Reweti works with photography and moving image. Her work explores and subverts New Zealand iconic landscapes, and issues of contemporary indigenous realities. Reweti is a member of the Mata Aho Collective, a collaboration of four Māori women artists known for their large scale textile-based installations. She has held numerous residencies in New Zealand and internationally, and her work is held in both private and public collections. Reweti was the 2018 Artist in Residence at Samuel Marsden Collegiate School and was the 2020 Frances Hogkins Fellow.

As well as exhibiting her artwork nationally and internationally, Reweti has worked as at Ngā Taonga Sound & Vision, the Dowse Art Museum, and as the Exhibitions Officer at Pātaka Art + Museum. Rewati collaborates with Matariki Williams editing ATE Journal of Maori Art.

== Exhibitions ==
Reweti has exhibited throughout New Zealand and internationally. Her solo shows include I thought I would of climbed more mountains by now, at Enjoy Gallery in 2015 and Plymouth Arts Centre, U.K. in 2016, Tauutuutu at Pātaka Art + Museum in 2016, and Irihanga at Tauranga Art Gallery in 2017.
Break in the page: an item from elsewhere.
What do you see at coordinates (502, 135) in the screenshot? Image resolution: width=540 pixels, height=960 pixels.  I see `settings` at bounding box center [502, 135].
Her collaboration with Terri Te Tau, Ōtākaro, was presented at The Physics Room in 2016.

With the Mata Aho Collective, she exhibited Te Whare Pora at Enjoy Gallery as part of a 2013 summer Residency. In 2017, the Mata Aho Collective was included in Documenta 14, where they presented Kiko Moana, a large scale work rendered in blue tarpaulin mounted in Kassel's regional museum.

== Personal life ==
Reweti is of Ngāti Ranginui and Ngāi Te Rangi descent, and lives and works in Wellington.